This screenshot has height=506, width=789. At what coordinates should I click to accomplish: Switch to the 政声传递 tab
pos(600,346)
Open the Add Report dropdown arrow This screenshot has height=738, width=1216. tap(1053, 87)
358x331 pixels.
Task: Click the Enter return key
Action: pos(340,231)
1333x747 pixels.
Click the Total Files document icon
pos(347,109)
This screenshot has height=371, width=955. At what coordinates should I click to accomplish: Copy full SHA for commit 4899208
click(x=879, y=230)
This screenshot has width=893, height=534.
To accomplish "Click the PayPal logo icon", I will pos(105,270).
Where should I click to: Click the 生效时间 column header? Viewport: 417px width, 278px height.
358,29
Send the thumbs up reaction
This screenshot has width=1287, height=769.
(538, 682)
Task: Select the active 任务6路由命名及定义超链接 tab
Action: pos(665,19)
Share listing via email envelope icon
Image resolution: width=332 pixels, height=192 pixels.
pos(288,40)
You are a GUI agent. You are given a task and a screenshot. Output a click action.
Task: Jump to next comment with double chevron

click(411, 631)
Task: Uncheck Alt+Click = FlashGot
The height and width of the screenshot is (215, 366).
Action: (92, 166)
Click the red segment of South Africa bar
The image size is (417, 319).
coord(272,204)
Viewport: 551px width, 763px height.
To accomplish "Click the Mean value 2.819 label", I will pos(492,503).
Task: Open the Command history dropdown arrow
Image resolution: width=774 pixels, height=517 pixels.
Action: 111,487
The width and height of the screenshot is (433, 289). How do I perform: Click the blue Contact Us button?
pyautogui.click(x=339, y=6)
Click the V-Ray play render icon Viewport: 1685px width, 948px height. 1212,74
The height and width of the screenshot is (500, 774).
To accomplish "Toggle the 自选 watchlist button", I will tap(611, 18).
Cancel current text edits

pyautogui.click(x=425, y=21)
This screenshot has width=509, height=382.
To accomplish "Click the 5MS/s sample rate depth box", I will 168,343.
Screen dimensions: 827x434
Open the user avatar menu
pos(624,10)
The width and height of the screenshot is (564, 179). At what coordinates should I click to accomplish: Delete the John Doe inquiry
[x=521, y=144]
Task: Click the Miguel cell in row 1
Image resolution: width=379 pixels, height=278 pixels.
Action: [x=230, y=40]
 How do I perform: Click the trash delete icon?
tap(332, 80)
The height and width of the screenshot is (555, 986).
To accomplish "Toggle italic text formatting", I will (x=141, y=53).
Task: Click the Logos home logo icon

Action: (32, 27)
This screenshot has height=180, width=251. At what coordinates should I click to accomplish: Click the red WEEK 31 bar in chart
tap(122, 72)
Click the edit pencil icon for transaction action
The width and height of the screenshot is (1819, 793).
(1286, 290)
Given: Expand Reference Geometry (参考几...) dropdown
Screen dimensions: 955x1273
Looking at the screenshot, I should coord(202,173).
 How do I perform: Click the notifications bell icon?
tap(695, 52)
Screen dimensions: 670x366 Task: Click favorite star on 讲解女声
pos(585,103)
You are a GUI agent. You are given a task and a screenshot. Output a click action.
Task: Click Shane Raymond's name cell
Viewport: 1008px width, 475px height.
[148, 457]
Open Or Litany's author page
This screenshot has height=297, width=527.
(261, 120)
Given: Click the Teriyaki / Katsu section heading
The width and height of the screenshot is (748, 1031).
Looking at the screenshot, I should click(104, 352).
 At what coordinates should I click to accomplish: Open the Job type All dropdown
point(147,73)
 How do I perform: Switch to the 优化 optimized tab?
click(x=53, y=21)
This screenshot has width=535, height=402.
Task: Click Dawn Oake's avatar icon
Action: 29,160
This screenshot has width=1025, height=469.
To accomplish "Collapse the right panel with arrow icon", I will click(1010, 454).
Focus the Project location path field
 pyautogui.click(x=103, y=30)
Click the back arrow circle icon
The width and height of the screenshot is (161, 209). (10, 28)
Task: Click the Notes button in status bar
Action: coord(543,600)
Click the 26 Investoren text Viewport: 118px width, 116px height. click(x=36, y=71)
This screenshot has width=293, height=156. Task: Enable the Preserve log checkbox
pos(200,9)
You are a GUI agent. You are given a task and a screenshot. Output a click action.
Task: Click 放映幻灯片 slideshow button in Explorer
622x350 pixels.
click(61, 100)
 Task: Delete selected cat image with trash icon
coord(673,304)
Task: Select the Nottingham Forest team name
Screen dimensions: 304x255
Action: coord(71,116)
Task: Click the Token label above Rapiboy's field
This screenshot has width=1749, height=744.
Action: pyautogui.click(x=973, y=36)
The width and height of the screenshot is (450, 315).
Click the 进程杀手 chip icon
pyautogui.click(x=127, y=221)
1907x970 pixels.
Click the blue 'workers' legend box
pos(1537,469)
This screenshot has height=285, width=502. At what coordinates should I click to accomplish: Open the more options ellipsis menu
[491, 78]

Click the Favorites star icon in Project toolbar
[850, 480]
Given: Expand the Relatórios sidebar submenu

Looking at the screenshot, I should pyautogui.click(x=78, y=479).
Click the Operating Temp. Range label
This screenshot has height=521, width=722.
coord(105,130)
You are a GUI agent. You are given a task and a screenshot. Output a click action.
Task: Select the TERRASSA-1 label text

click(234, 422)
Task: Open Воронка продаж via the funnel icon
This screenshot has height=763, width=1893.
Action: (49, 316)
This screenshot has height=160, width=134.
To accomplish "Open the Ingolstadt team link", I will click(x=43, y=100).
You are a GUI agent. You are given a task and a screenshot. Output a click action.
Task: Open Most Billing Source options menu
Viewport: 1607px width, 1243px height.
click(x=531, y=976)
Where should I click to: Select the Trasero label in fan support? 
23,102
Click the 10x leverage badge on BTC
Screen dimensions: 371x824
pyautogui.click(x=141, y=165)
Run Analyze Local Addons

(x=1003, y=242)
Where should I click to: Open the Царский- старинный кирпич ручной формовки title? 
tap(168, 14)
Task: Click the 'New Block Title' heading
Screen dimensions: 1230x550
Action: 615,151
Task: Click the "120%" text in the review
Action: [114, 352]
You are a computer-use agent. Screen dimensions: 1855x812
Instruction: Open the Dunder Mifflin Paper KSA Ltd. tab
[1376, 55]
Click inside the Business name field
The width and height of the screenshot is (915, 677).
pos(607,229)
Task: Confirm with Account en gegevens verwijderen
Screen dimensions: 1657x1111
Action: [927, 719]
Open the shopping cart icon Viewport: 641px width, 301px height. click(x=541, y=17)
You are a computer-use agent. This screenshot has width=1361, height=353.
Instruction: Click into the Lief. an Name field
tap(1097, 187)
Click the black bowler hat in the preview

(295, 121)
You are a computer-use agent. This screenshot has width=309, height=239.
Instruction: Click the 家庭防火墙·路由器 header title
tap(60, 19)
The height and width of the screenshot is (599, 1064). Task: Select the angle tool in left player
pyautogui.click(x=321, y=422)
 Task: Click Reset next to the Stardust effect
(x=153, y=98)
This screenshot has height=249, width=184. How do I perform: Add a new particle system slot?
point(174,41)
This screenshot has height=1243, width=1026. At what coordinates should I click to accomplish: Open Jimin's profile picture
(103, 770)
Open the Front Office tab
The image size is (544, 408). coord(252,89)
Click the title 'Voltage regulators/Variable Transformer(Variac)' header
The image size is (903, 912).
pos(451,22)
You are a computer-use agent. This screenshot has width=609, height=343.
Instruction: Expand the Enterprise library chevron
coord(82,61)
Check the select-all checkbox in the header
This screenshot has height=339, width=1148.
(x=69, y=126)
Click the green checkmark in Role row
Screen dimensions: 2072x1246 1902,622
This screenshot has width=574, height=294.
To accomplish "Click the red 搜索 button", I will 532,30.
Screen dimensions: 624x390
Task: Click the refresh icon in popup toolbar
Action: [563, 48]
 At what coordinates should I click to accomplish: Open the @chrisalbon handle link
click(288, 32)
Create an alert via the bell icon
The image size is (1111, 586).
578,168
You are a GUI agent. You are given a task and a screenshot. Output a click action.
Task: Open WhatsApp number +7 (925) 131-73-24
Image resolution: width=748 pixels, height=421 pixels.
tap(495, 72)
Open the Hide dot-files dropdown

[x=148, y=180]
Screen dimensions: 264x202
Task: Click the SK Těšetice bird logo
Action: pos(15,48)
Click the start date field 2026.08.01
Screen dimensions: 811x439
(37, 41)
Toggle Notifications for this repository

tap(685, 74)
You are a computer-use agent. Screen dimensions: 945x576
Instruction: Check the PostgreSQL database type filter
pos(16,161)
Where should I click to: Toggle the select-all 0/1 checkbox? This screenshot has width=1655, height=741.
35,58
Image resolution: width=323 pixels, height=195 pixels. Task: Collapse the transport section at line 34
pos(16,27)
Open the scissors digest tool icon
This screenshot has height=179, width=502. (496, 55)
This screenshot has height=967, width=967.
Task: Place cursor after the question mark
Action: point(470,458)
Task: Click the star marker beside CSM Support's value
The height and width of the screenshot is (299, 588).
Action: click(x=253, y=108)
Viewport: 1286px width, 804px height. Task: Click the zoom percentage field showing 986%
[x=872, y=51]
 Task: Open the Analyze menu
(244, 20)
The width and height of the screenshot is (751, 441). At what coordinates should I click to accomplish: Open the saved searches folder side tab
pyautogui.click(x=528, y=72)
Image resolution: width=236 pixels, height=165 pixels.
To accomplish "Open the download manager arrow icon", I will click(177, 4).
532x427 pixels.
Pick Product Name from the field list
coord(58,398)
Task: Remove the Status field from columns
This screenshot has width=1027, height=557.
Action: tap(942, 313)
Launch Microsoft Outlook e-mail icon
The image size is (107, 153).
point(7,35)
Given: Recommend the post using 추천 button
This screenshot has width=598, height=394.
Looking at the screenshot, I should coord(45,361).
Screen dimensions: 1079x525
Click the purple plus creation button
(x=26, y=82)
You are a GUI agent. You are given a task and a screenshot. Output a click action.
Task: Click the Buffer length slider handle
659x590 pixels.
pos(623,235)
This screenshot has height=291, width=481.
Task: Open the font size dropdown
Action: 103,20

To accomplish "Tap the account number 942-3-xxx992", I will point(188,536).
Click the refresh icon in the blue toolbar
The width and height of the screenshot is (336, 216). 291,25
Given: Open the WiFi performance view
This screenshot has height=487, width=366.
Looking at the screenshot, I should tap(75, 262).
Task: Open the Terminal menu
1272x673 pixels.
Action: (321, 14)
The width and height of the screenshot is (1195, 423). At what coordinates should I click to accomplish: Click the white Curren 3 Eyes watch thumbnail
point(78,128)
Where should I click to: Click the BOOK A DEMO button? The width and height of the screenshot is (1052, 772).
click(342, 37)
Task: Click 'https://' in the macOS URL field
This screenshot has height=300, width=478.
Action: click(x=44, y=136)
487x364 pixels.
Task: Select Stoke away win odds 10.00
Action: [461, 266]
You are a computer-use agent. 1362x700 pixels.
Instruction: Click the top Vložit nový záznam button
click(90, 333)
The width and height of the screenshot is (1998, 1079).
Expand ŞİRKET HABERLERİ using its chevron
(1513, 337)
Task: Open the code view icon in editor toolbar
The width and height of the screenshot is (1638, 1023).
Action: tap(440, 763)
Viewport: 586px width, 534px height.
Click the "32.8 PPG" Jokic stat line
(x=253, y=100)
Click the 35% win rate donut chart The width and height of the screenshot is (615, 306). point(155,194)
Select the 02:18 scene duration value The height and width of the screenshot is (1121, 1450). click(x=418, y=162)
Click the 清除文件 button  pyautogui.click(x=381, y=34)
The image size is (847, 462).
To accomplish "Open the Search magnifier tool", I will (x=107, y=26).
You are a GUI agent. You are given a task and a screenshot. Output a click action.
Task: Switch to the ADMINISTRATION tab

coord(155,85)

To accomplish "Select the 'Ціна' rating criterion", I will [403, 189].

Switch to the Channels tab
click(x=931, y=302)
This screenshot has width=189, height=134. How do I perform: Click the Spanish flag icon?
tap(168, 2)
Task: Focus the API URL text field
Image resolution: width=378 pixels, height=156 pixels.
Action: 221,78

○ ○ ○ ○ ○ ○ ○

• Task:
Format the part of the listing from the line with "Click the title" to the line with "pos(451,22)" as a two-column CSV with the headers "instruction" and "coordinates", one row per request holding its text and its answer. Enclose each field in double quotation marks and replace any line breaks inside a field with spaces.

• Solution to this exercise:
instruction,coordinates
"Click the title 'Voltage regulators/Variable Transformer(Variac)' header The image size is (903, 912).","pos(451,22)"